Diabetes in men Men: Symptoms
In diabetes the cells are unable to use blood sugar (glucose) for energy. This is usually because the pancreas is producing too little insulin.
This can result in high blood glucose levels. Your body then tries to reduce these levels by flushing excess glucose out of your bloodstream via urine.
People with diabetes are typically thirsty, and they have to drink plenty of fluids.
Men can also lose weight because their bodies utilize muscles for energy instead of fat. This is because blood sugar levels stay high for prolonged periods of time.
A balanced diet for diabetes is an important aspect of managing the condition. It can help you control blood sugar levels control weight and reduce the risk factors that can lead to heart disease.
You should include whole foods in your diet, such as fruits, vegetables and whole grains. Also, dairy products that are low in fat products such as beans, legumes, and beans are a good choice. It should be free of saturated (unhealthy) fats and added sugars.

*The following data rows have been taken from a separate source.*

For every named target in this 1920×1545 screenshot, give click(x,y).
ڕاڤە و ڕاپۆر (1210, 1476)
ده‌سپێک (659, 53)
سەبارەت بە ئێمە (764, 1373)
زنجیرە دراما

You may be advised to limit your consumption of drinks that are sweetened with sugar. These drinks are typically packed with sugar, which can cause blood sugar levels to rise.
Your doctor might prescribe diabetes medications to help keep your blood sugar (glucose) levels within a normal range. These medications are typically combined with lifestyle changes, such as exercise and diet to manage your diabetes.
If your blood sugar is not being controlled by one medicine, you may require a second medication. Your doctor will assist you to select the best medication for your requirements and preferences.
Newer drugs like glucagonlike receptor agonists for peptide-1 as well as sodium-glucose cotransporter-2 inhibitors lower blood sugar levels, provide cardiovascular and kidney benefits, and reduce the risk of complications. They’re also helpful for weight loss and are available in injectable and tablet forms.